Will the ‘Buy Now, Pay Later’ model overcome economic and regulatory challenges?
The newly launched Klarna Card offers its “Pay in 4” service in a physical VISA card form – Photo: Klarna

Will the ‘Buy Now, Pay Later’ model overcome economic and regulatory challenges?

“Buy Now, Pay Later” (BNPL) services, such as Affirm, Afterpay, Clearpay and Klarna, saw explosive adoption as e-commerce upshifted into a higher gear during the pandemic, but are now facing questions over their sustainability against a tide of rising interest rates, inflation and regulatory threats.

The services let shoppers defer payments to a later date or break up purchases into interest-free installments.

Rising interest rates narrow already-thin margins for BNPL providers. Their profitability is dependent on their own borrowing rates being much lower than the fees charged to merchants for their service.

Soaring inflation and concerns about a possible recession are making consumers more apprehensive about purchasing the big ticket items best suited for extended payments.

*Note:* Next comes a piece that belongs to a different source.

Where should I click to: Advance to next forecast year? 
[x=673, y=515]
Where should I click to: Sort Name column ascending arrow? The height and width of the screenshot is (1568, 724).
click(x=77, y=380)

Finally, the fast growth of the largely-unregulated BNPL space has been drawing more scrutiny from state and federal authorities over concerns that consumers are not aware of the large late fees that can accumulate.

Regardless, many consumers discovered the benefits of BNPL’s flexible payment options and avoiding the financial commitments involved with credit cards, even on lower ticket items.

Experian’s “Global Insights Report,” based on a survey of 6,000 consumers globally in March, found that 18 percent had used BNPL in the past six months. Fifty-seven percent said they believe BNPL could replace their credit card and 71 percent perceive BNPL as secure. In the U.S, 80 percent of respondents use BNPL to avoid credit card debt.

GlobalData’s report, “Buy Now Pay Later – Thematic Research,” which came out in late May, found BNPL expanding from $33 billion in 2019 to $120 billion in 2021, driven by greater adoption by merchants including Amazon and Shopify. GlobalData predicts BNPL sales will increase nearly five-fold to $576 billion by 2026, driven by appeal to Millennials and Gen-Zers.

Some fintech watchers believe reasonable regulations could ultimately help consumers gain a greater sense of trust in the payment model to support growth.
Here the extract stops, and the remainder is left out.